30 ans après la chute du Mur. Une Allemagne unifiée, une population désunie
Trente ans après la chute du Mur de Berlin, l’heure n’est pas à la fête. Les succès électoraux du parti allemand d’extrême-droite Alternative für Deutschland (AfD) en Saxe, dans le Brandebourg et en Thuringe en septembre et octobre 2019 reflètent un malaise et un mécontentement croissants dans les nouveaux Länder face à un bilan en demi-teinte de l’unification.

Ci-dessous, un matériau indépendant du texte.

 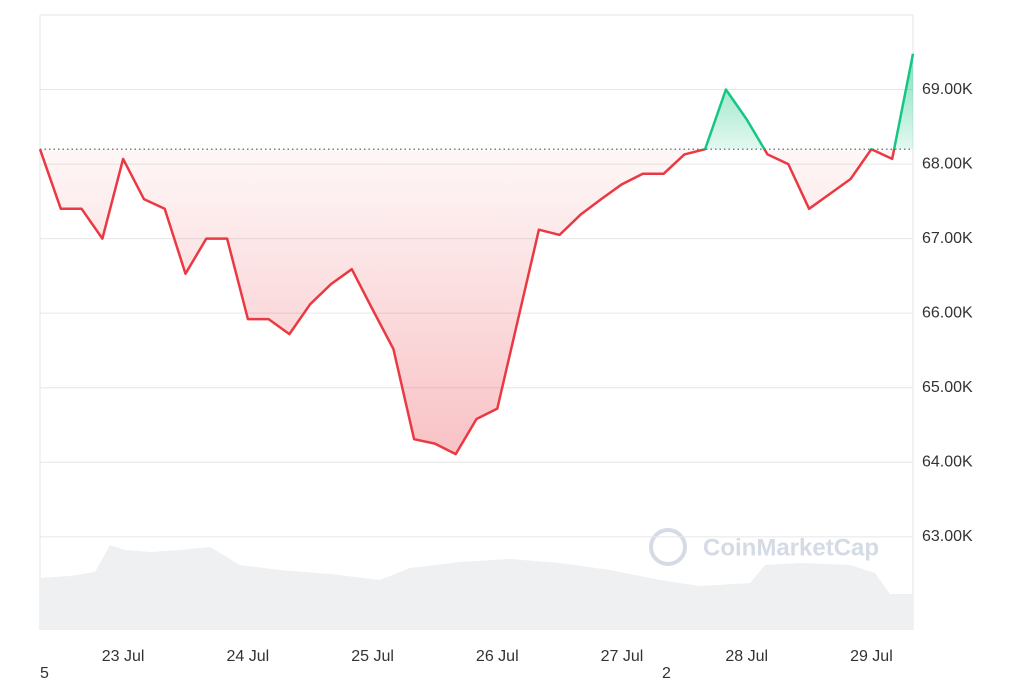 I want to click on watermark: CoinMarketCap, so click(x=791, y=548).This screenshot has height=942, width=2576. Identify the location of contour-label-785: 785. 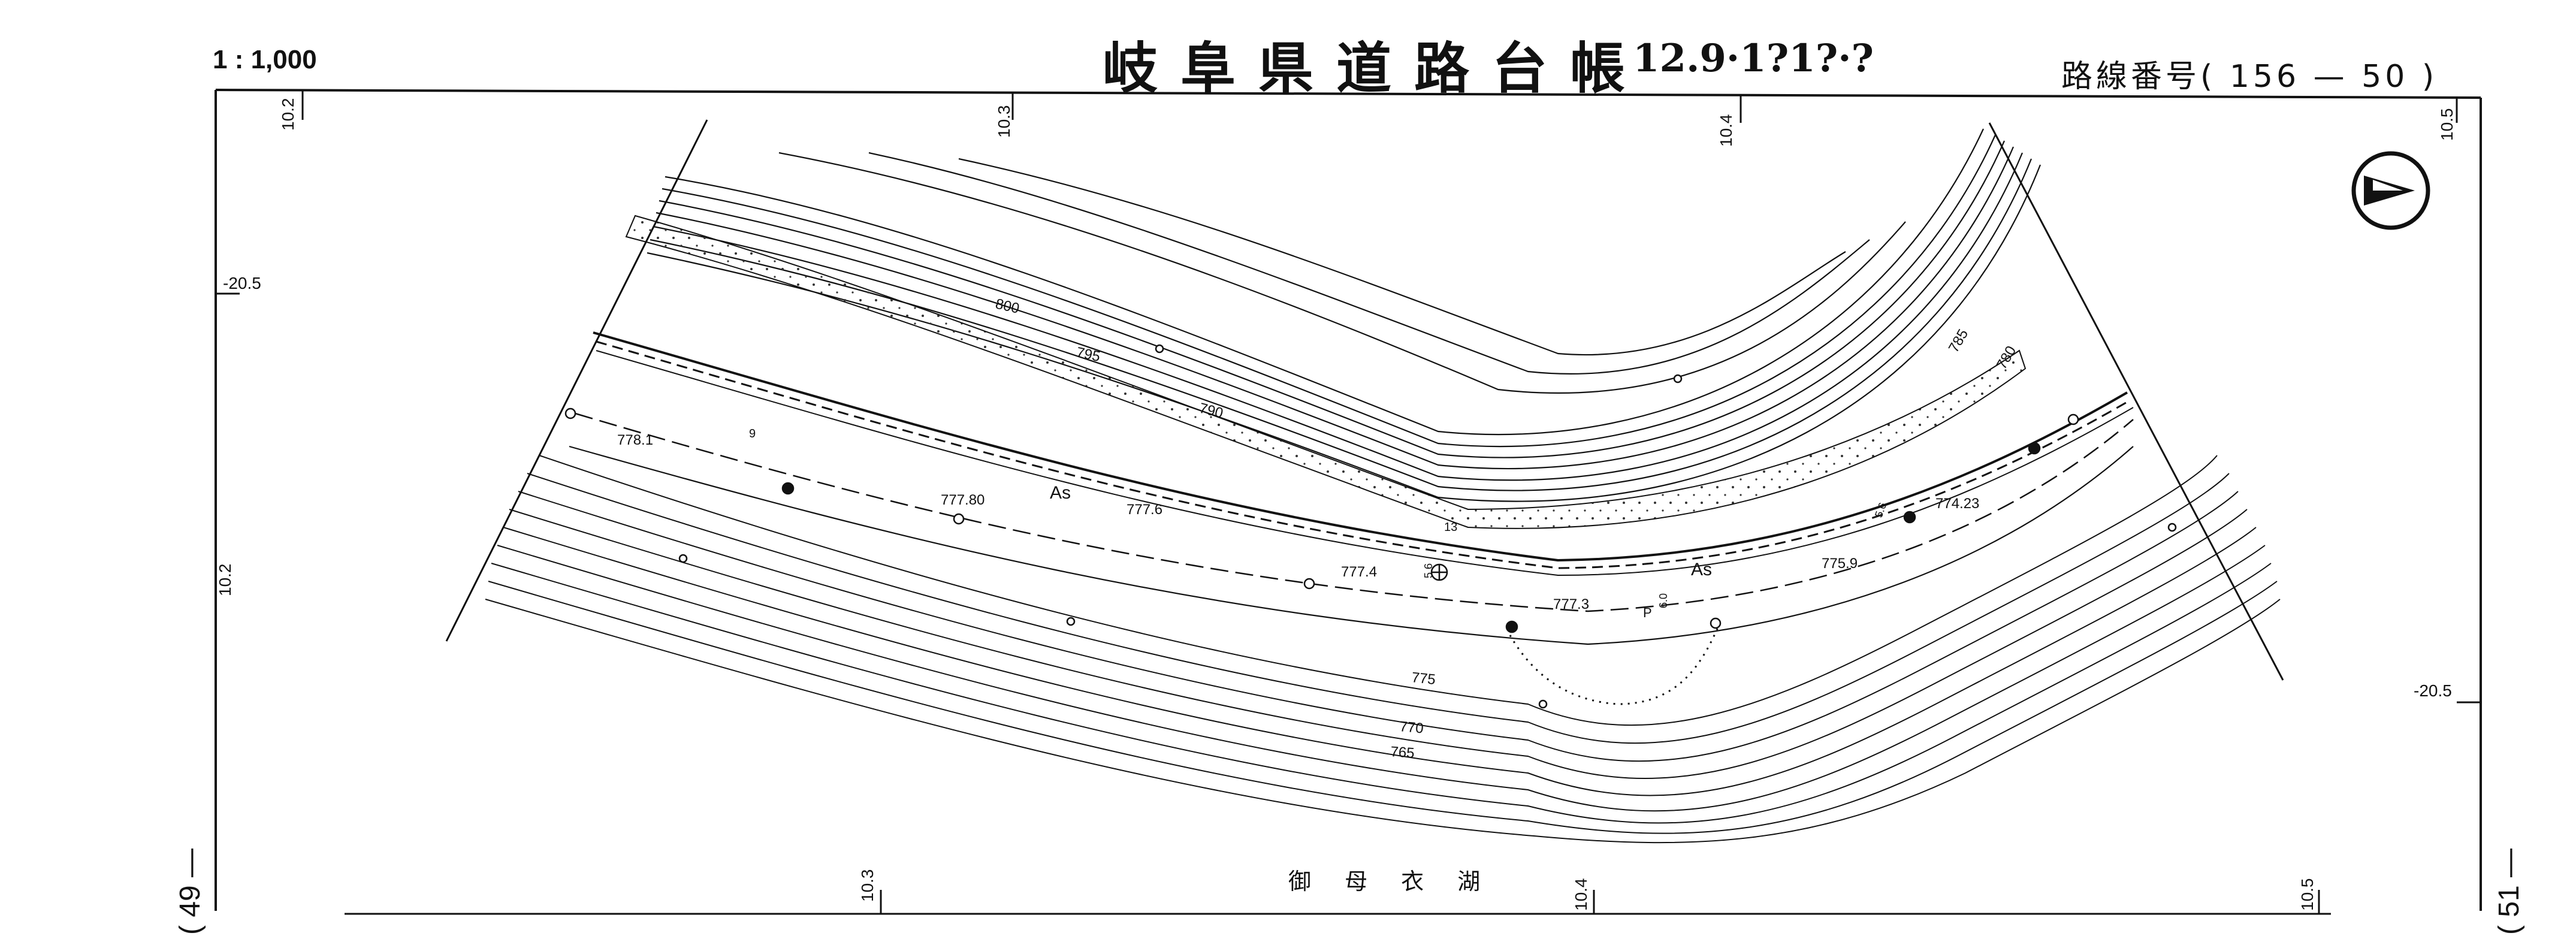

Un taux de chômage tombé à 6,1 % en octobre 2019, des infrastructures modernes et des centres-villes restaurés avec soin pourraient donner le sentiment que l’unification économique a été menée à bien. Mais la réalité est plus contrastée. Les nouveaux Länder n’ont pas attrapé leur retard sur ceux de l’ancienne République fédérale d’Allemagne (RFA) et ne l’attraperont sans doute jamais. L’émigration vers les anciens Länder se poursuit, alors que l’ex-République démocratique allemande (RDA) – à l’exception de Berlin, Dresde et Leipzig – se vide de ses habitants. La domination politique, économique et culturelle des Allemands de l’Ouest, y compris dans les nouveaux Länder de l’ex-RDA, se poursuit, et crée tensions et frustrations qui alimentent le vote AfD.
Depuis 1991, Hans Stark est secrétaire général du Comité d’études des relations franco-allemandes (Cerfa) à l'Ifri, où il consacre l’essentiel de ses travaux à la politique étrangère et à la politique européenne de l’Allemagne.